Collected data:

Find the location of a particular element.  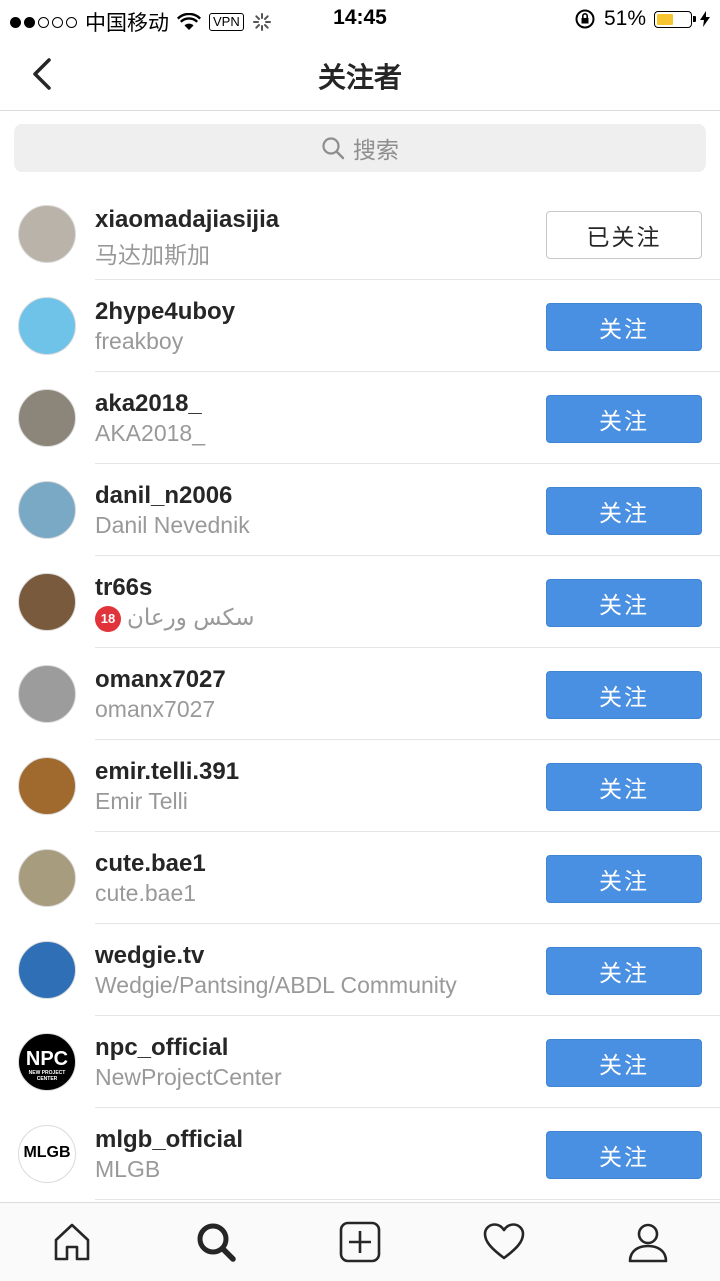

full-name-text: Wedgie/Pantsing/ABDL Community is located at coordinates (276, 985).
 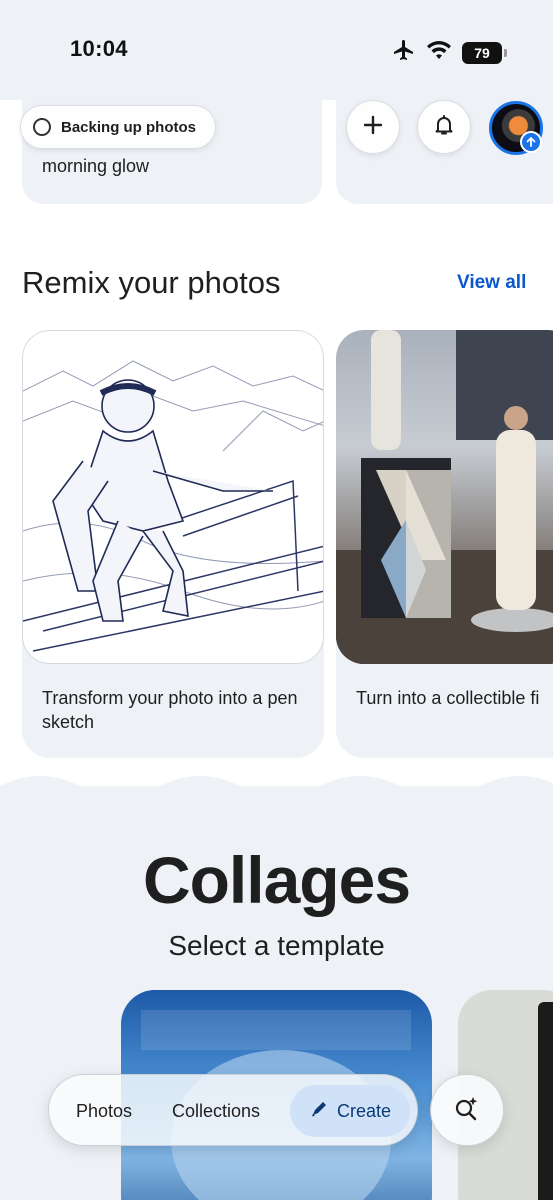 I want to click on battery-cap, so click(x=506, y=52).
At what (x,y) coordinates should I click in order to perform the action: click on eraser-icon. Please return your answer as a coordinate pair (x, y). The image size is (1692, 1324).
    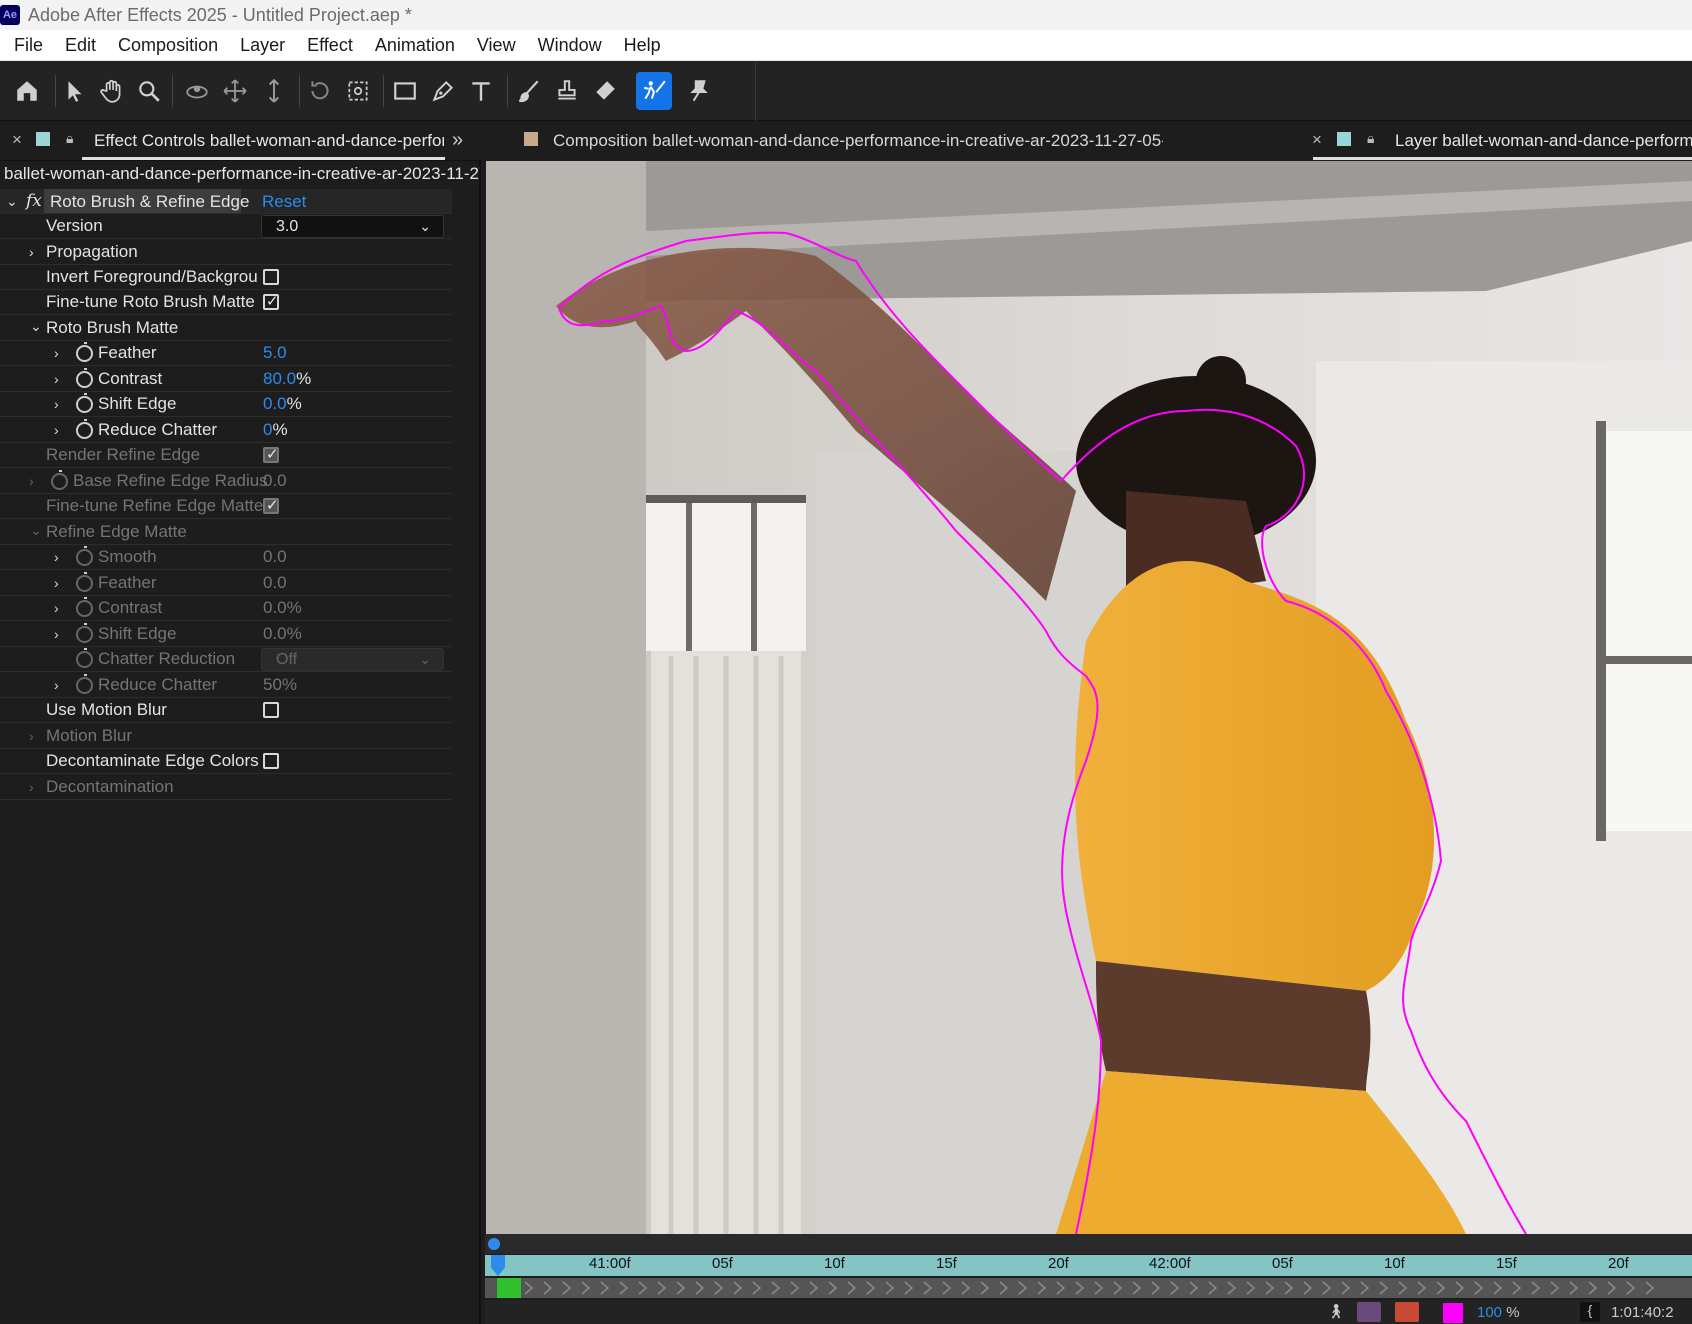
    Looking at the image, I should click on (605, 91).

*Problem*
Change "coordinate pair" to "pair of coordinates" throughout the data and leave every other word as it is. Omit the pictures from your answer.

*Answer space*
Find the location of a particular element.  

full-name-text: Wedgie/Pantsing/ABDL Community is located at coordinates (276, 985).
  I want to click on battery-cap, so click(x=506, y=52).
At what (x,y) coordinates should I click in order to perform the action: click on eraser-icon. Please return your answer as a pair of coordinates (x, y). The image size is (1692, 1324).
    Looking at the image, I should click on (605, 91).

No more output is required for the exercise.